A arreglar los títulos de esa compra regresé a Buenos Aires.
Un día, en la misma cuadra del hotel donde me había alojado, oí que un chiquillo me gritaba desde la puerta de una de esas covachas de lustrar zapatos: «¡Hay asiento, caballero! ¡charola macanuta!»
No sé por qué ese grito me dejó como paralizado. Eso todavía es un misterio para mí. Yo tengo mis teorías acerca de ese punto, pero no es el caso de discutirlas con usted ahora. Ello es que ese chiquilín ejerció sobre mí una atracción irresistible, y yo fui a ocupar la silla que él quiso indicarme.
Entonces me di al examen de esa fisonomía que tantos recuerdos me evocaba. Hacía el mismo esfuerzo de atención necesaria para reconstruir un sueño, pero poco a poco adquirió mi primer capricho proporciones de esperanza. ¡Eran tan expresivos los ojos de ese niño! Usted, que es observador, sabe cuánto dicen las pupilas de una persona. Los niños, sobre todo, parece que conservan en los ojos la historia de su pasado, el colorido de su cielo nativo, los fulgores del idilio que los engendró y las sonrisas con que les hablaba la madre.
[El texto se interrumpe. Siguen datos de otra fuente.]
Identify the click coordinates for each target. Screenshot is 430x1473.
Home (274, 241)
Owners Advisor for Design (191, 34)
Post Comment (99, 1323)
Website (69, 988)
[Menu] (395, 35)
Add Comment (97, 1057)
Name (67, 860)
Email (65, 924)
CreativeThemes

Fíjese usted en los ojos de casi todos estos niños italianos; son ojos líricos, dramáticos; ojos de melodía. Algunos son negros, redondos, cálidos con matiz de castaña tostada al fuego lento; otros tienen brillo y azul espeso de onda meridional. Éstos abundan mucho aquí; darían azul suficiente para formar toda una ola del Mediterráneo. Pues bien; las pupilas de aquel chiquillo fueron para mí una revelación: me escribían con luz su nombre; eran ojos de Italia; eran los mismos de Ida. Tal vez aquel sorprendente parecido de fisonomías fue motivo inicial de sugestiones casuales; pero el hecho es que yo reconstruí en la imaginación el resto del drama de mis amores con Ida. Las contestaciones que el napolitanito dio a las preguntas mías, me convencieron de que esas conjeturas eran casi realidad. Ya con el dato del domicilio de la madre, quien en verdad se llamaba Ida, me dirigí al caer la noche al conventillo donde ella ocupaba una pieza a favor de las sombras del gran patio, mal iluminado por un pico de gas, me puse cautelosamente a recorrer la galería. A los pocos pasos me detuve palpitante ante un claro oscuro familiar que se destacaba en el fondo de una pieza muy pequeña."